China banking woes mount as growth slows and more lockdowns loom
Xi Jinping wants a smooth path to his re-appointment as president in November. But his zero-Covid policy, slowing growth and bank runs in central China mean that path is looking increasingly bumpy.
“For the rest of the year, everything will be carefully managed and manicured. The 20th Congress is just too important.”
George Magnus – referring here to an upcoming November 2022 meeting of the Chinese Communist Party, where president Xi Jinping should be anointed president for an unprecedented third term in office – knows China better than most.
A former chief economist for UBS Investment Bank, Magnus is also an associate at Oxford University’s China Centre and author of ‘Red flags: Why Xi’s China is in jeopardy’.

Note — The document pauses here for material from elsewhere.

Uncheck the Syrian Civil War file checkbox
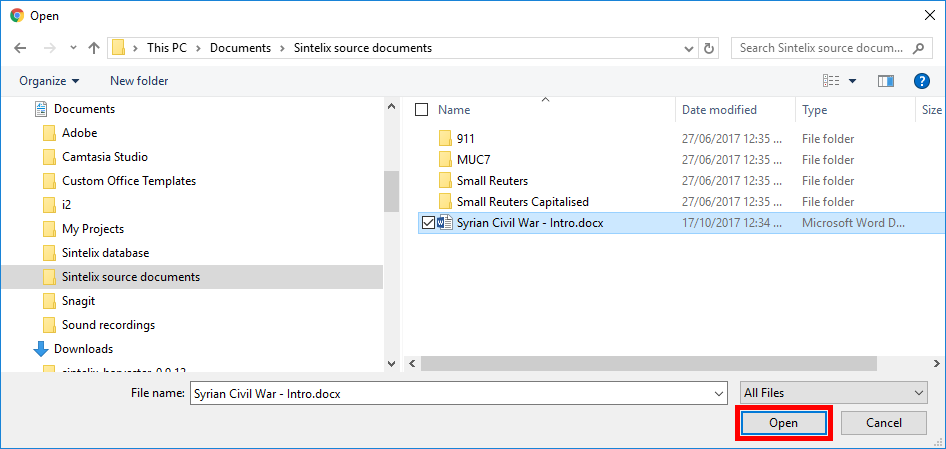 [428, 223]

In normal conditions, Magnus’s assessment would be a dead cert.
Xi is setting himself up as president-for-life, Magnus says, which means there must be no nasty surprises in the months ahead. So no pandemic spikes in big rich cities or the poor hinterland; no growth fears or bank runs; no social instability; and absolutely no flirting with recession.
Oh, hang on a minute.
Actually, China faces all those issues in capital letters – and more besides.
Amid the myriad problems facing developed nations – from slow growth to high prices to supply-chain bottlenecks – China’s economic woes have largely gone unnoticed.